Russian journalist and media manager

Tatyana Gennadievna Lysova (Note: Sometimes transcribed to English as Tatiana) (Татьяна Геннадьевна Лысова, born 18 March 1968) is a Russian journalist and media manager. Former editor-in-chief of the Vedomosti newspaper (2002—2007, 2010–2017) and former first deputy chief editor of the Meduza newspaper. Laureate of the 8th prize "Media Manager of Russia — 2008" (nomination "Print media. Newspapers").

== Biography ==
Tatyana Lysova was born on 18 March 1968 in Moscow, Soviet Union. In 1991 she graduated from the Moscow Institute of Radio Engineering, Electronics and Automation (specialty "Applied Mathematics").

After graduation, Lysova worked as a system programmer at a research and development centre for the defence industry. From 1994 to 1995 she was a correspondent for the Kommersant newspaper. From 1995 to 1999 she was the editor of the companies department of the Expert magazine.

Since 1999 she worked as the editor of the Energoresursy (Энергоресурсы) department of the Vedomosti newspaper. From January 2000 to December 2002 she held the position of deputy editor-in-chief, and then – first deputy editor-in-chief, from spring to December 2002 – chief editor, and from December 2002 to 2007 – editor-in-chief of Vedomosti.

Since April 2007 Tatyana was the editorial director and headed the development strategy of the company Business News Media, which published Vedomosti.

From March 2010 to May 2017 she was the editor-in-chief of Vedomosti.
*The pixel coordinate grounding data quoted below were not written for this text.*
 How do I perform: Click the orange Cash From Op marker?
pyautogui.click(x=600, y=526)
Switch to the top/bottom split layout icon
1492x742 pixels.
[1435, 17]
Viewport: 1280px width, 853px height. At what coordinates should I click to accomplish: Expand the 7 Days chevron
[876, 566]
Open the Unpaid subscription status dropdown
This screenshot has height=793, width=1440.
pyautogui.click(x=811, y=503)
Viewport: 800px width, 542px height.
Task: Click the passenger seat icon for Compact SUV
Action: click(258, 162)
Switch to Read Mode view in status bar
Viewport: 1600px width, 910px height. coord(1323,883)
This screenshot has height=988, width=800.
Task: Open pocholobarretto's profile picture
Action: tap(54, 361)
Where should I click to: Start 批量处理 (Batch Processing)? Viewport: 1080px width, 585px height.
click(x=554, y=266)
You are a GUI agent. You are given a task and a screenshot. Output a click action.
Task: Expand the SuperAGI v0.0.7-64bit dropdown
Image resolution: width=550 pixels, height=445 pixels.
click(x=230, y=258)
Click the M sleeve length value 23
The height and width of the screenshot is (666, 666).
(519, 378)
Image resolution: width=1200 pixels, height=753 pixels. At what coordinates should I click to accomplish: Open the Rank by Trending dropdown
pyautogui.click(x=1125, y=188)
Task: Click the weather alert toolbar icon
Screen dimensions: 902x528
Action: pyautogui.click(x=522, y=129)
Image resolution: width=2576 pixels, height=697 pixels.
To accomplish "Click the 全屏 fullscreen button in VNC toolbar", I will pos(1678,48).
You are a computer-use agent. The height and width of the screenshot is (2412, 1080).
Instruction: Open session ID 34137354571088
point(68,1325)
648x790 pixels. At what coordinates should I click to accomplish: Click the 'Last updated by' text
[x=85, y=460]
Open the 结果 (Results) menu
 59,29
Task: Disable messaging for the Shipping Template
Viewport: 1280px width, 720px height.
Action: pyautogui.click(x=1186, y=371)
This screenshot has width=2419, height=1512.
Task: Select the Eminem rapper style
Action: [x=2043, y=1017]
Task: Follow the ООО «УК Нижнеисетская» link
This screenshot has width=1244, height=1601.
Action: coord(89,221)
From April 2013 she was responsible for the website vedomosti.ru. She was one of the authors of the internal rules of Vedomosti, those rules as a textbook on journalism was studied by employees of dozens of Russian media outlets.

From January 2018 to December 2019 she worked as deputy chief editor of the Interfax political information service.

In January 2020, she became the first deputy chief editor of the Meduza newspaper. In August 2021, it became known that Lysova left Meduza and began working as the head of the investment editorial office of Alfa-Bank.